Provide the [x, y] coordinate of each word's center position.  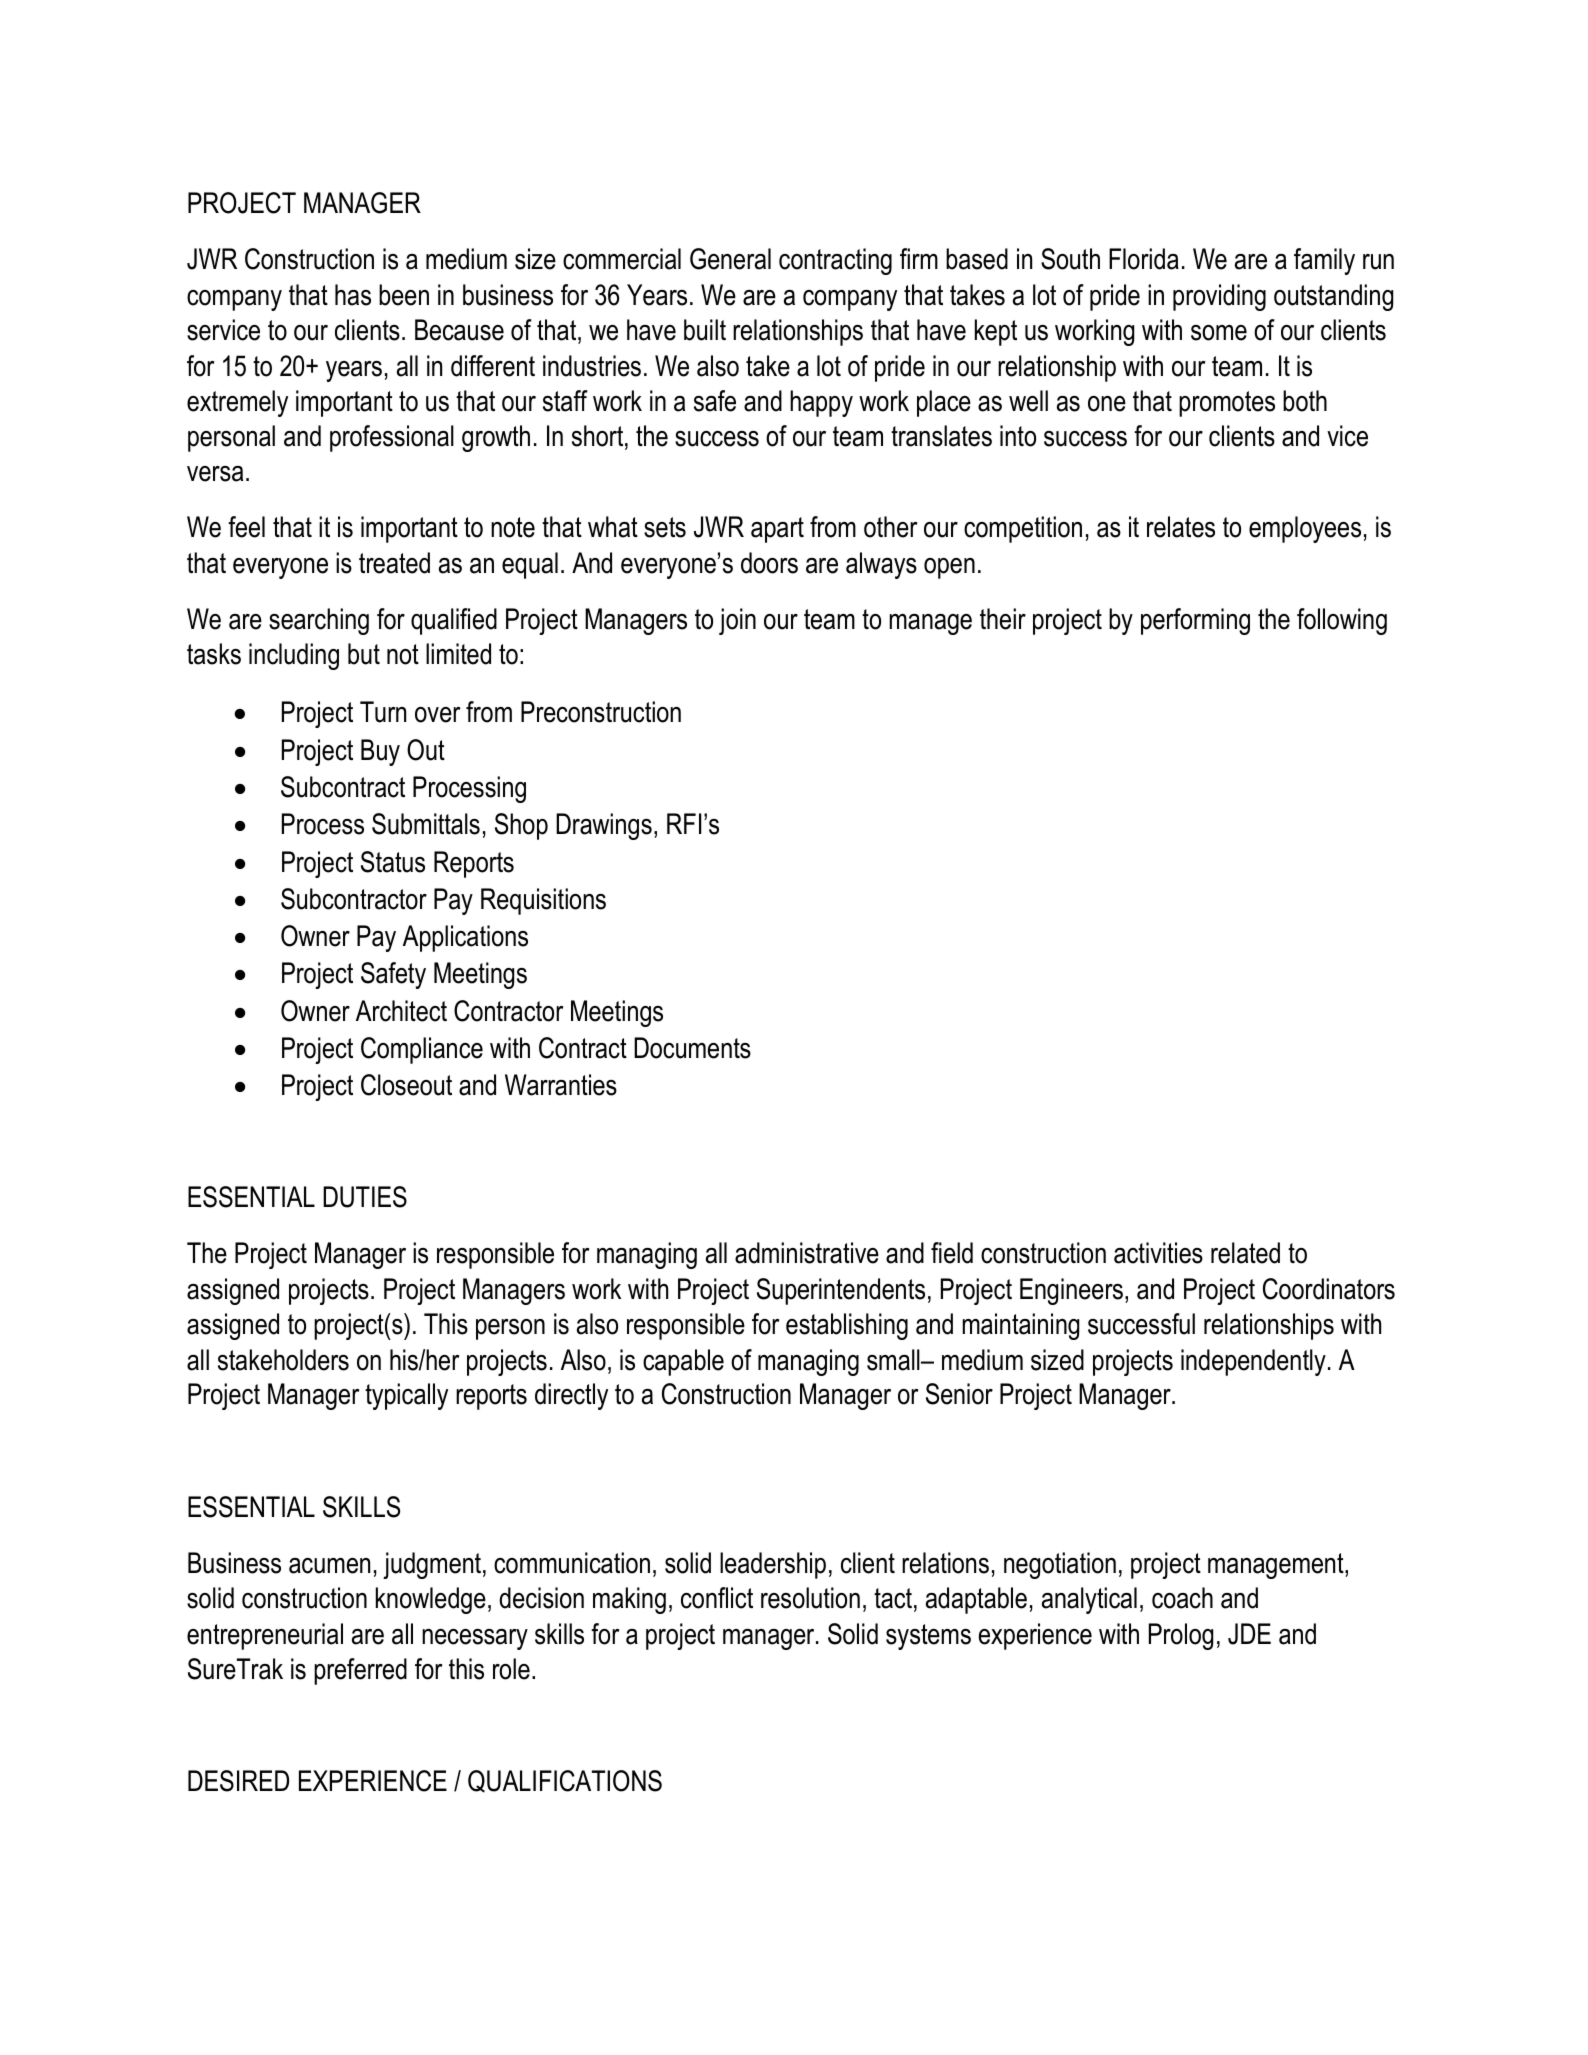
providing [1219, 297]
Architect [401, 1011]
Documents [692, 1048]
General [730, 259]
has [353, 295]
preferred [360, 1671]
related [1245, 1253]
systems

+ + + + + + +

◆ **Exercise requirements**: Rewrite all of the rows above, substituting "Engineer" for "Architect" and keeping everything else the same. Leave the pictures out of your answer.

◆ **Answer**:
Provide the [x, y] coordinate of each word's center position.  
providing [1219, 297]
Engineer [401, 1011]
Documents [692, 1048]
General [730, 259]
has [353, 295]
preferred [360, 1671]
related [1245, 1253]
systems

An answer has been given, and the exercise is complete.